As Christians, we hold ourselves to a higher standard. Good isn’t good enough, we expect perfection. And that can be great. Challenging yourself to be better and having a goal for improvement is wonderful. However, when we are comparing ourselves to that perfect standard without accepting that we can’t achieve it, it can be damaging. I think this is often what happens to women and mothers.

In the Bible there is this ideal of a perfect woman laid out in Proverbs 31. This woman does everything and succeeds at everything, but this is not feasible for most women. However, the expectation of perfection pervades the homeschool community I grew up in. These women are expected educate their children perfectly, feed them home cooked meals, ensure they have many accomplished skills from music to Latin, keep the house spotless, keep their children straight and true on their spiritual journey and manage everything in the home.

I knew many mothers who seemed to effortlessly check all of those boxes. However, my mother was not like those mothers. I never learned a musical instrument, the house existed in a perpetual chaos, we probably spent more time talking around the kitchen table than doing school work some days. And according to some people, my spiritual journey has been corrupted. But my mother did so much more for me than being the perfect homemaking robot. She gave me a safe place where I could grow and be myself. She gave me someone I could talk to about almost anything. She gave me a sounding board for all my problems and support to excel. She gave me her creativity. When we were growing up, I remember my mother spending her free time creating homemade cards. She would draw pictures with us. She would write us short stories to help with our devotions that I often found more interesting than some of the published books we were given to read. But as we got older, and my two younger sisters entered the picture, she spent less time on those things.

She has such a dedication to us and her free time was never her own. Because she gave up the free time she could have been writing, I am able to explore my own creative writing skills. Because she gave up her art, I was able to discover my own skill at drawing. Because she gave up her hobbies, I was able to dedicate more time to mine. My mother supported me in so much by giving up so much of herself.
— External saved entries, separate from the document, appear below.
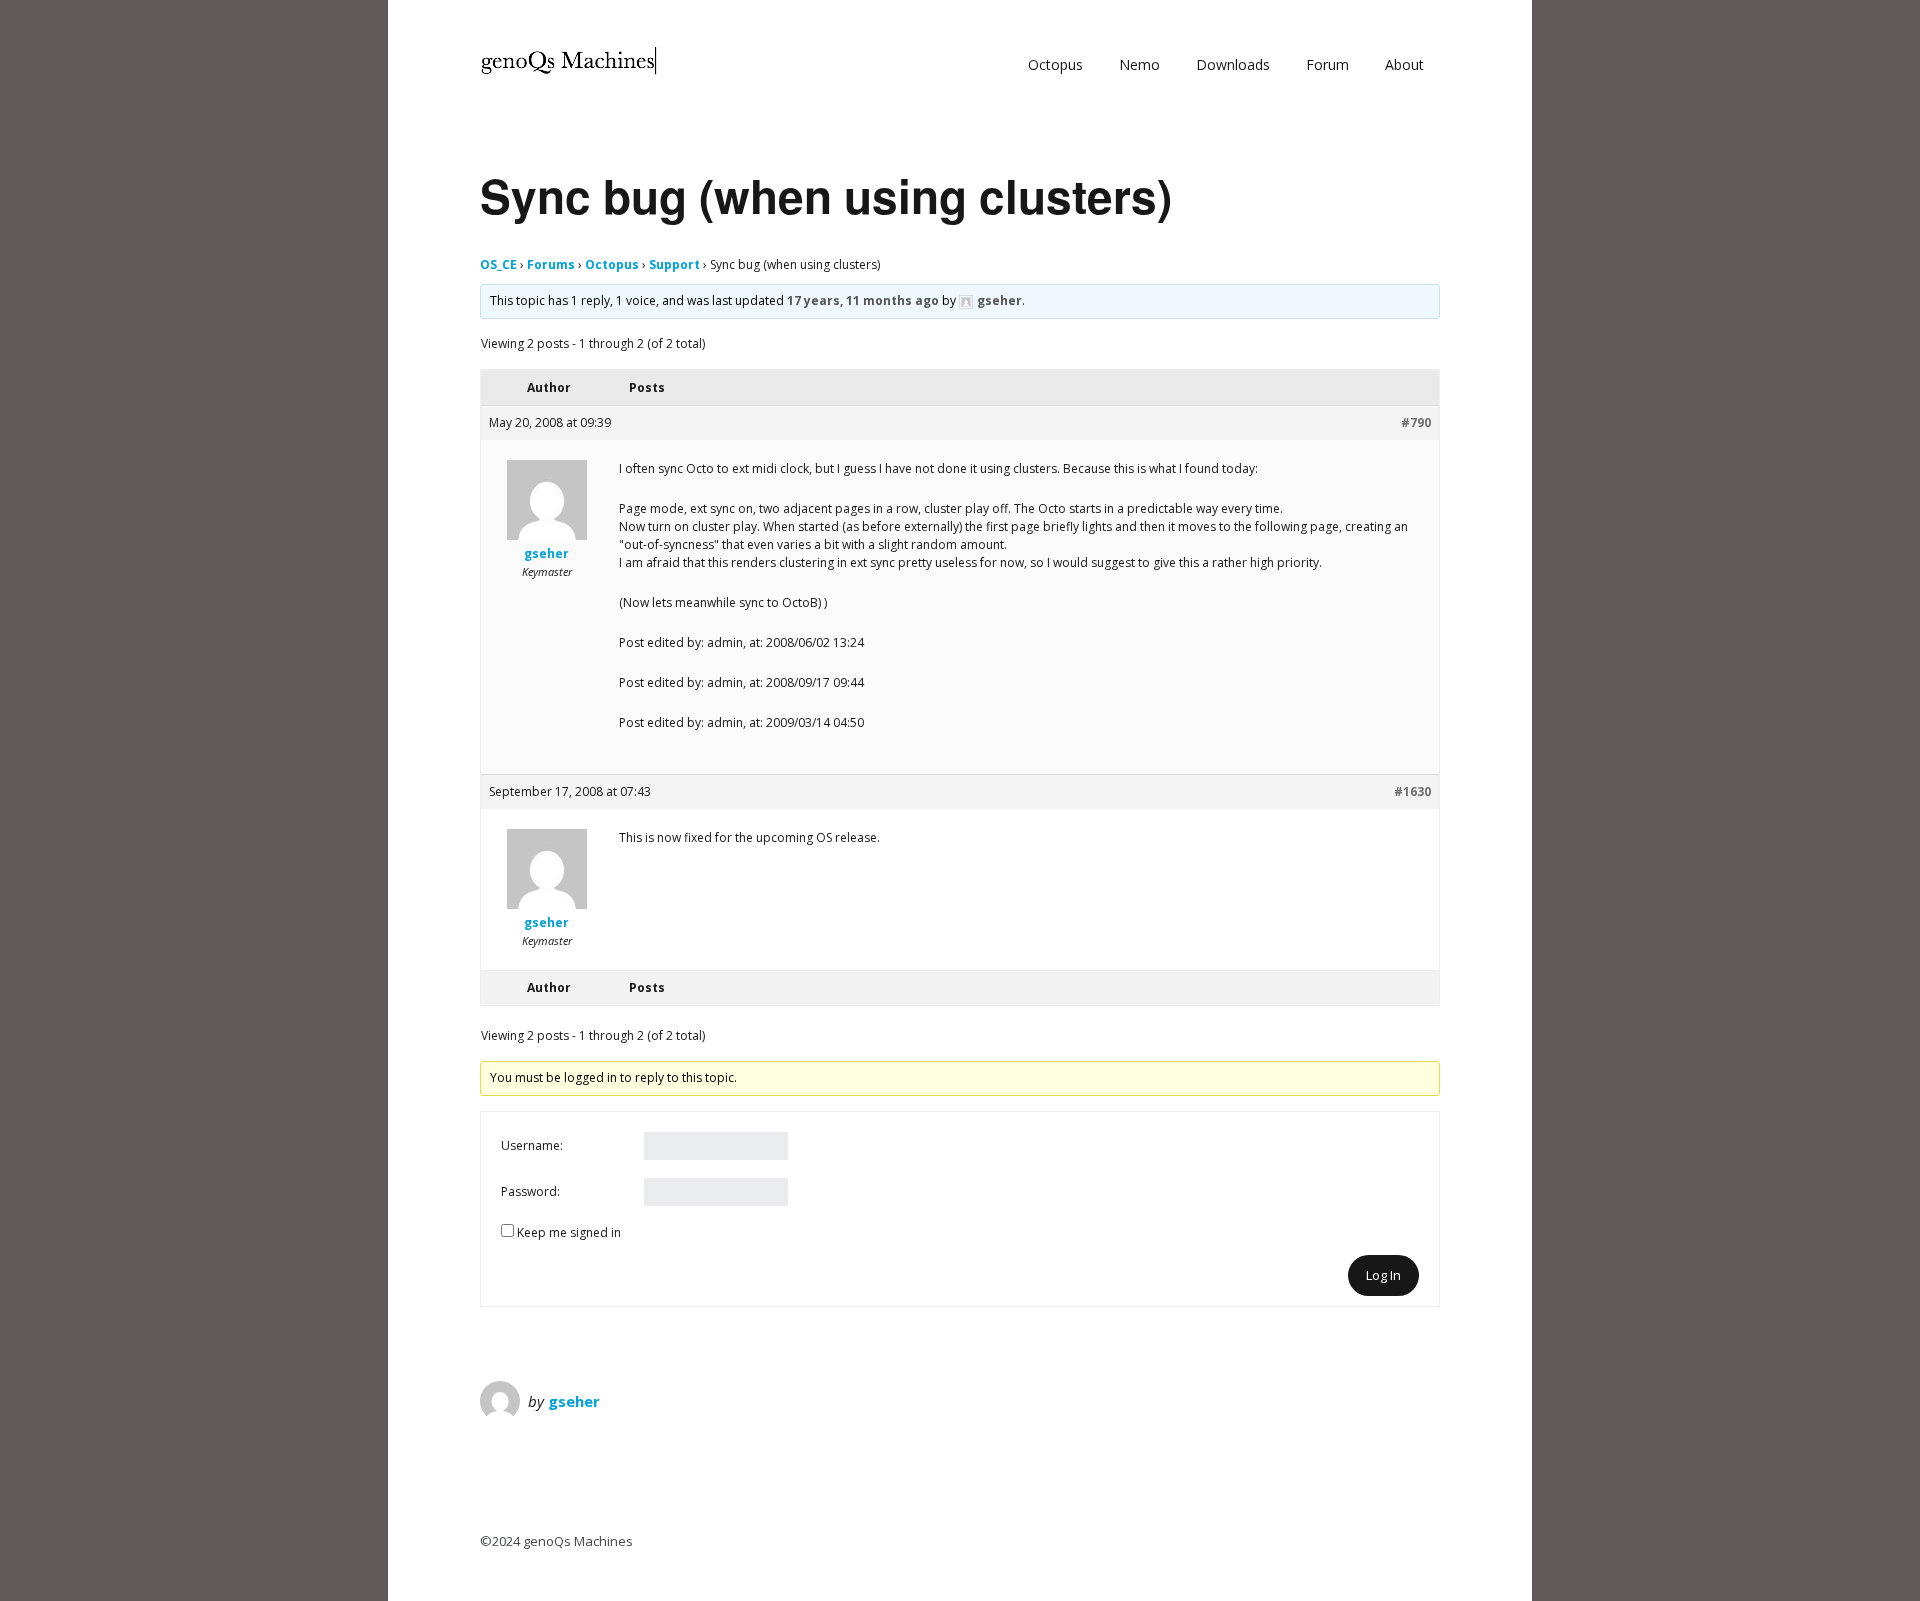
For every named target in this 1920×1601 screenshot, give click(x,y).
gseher (574, 1401)
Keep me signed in (569, 1232)
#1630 (1412, 791)
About (1404, 64)
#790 (1416, 422)
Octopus (1055, 64)
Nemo (1139, 64)
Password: (530, 1191)
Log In (1383, 1275)
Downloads (1233, 64)
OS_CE (498, 264)
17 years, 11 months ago (863, 300)
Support (674, 264)
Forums (551, 264)
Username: (532, 1145)
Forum (1327, 64)
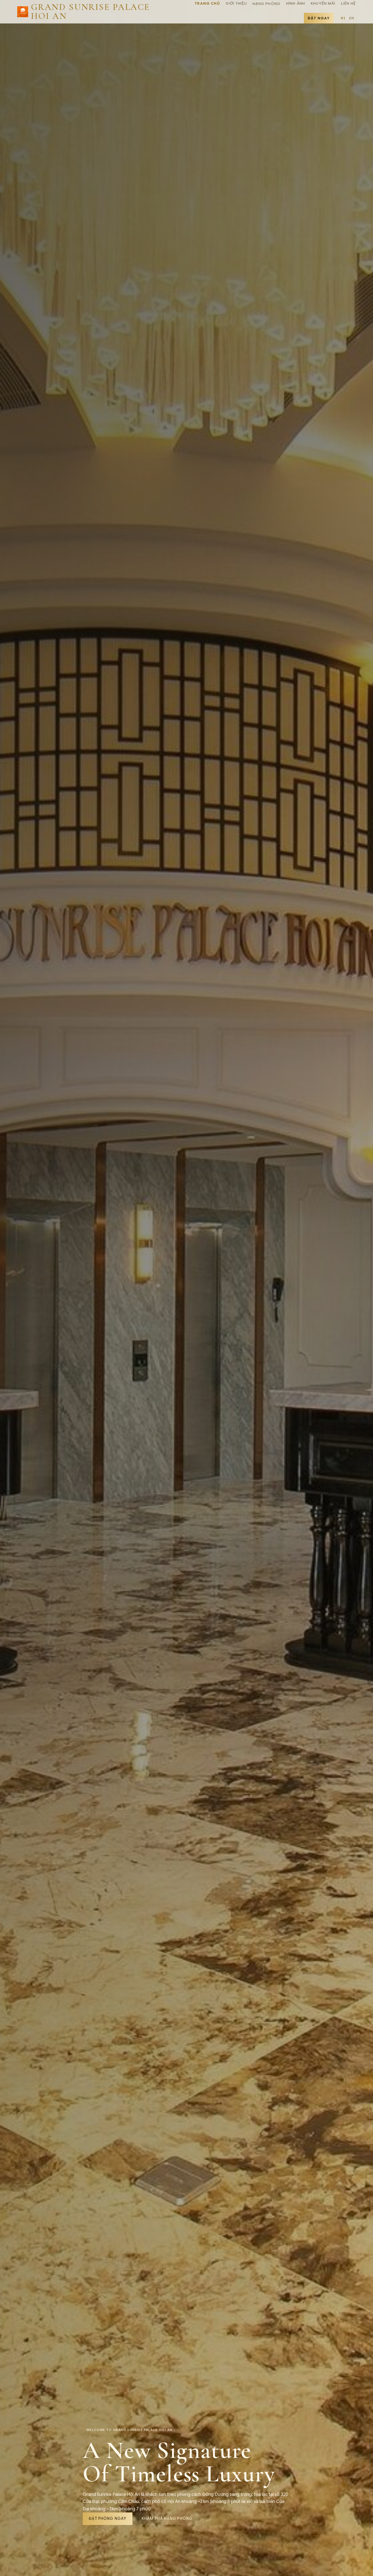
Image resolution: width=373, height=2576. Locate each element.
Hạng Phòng (266, 3)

I am also constantly amazed by her selflessness. She puts her family before herself and pours so much energy into all of us. This is especially astonishing when you realized she had to raise three children and support a husband who all struggle with mental illness.

She might not have been perfect by some kind of objective measure or checklist. But she was the perfect mother for me. I would not have the success and I had and be the confident women I am if it weren’t for how she raised me.

To other parents out there: I am not a mom, but I have observed one of the best moms there is. No one gets everything right, so instead of focusing on checking off all the boxes, focus loving and supporting your child. If you do that, everything else can work itself out.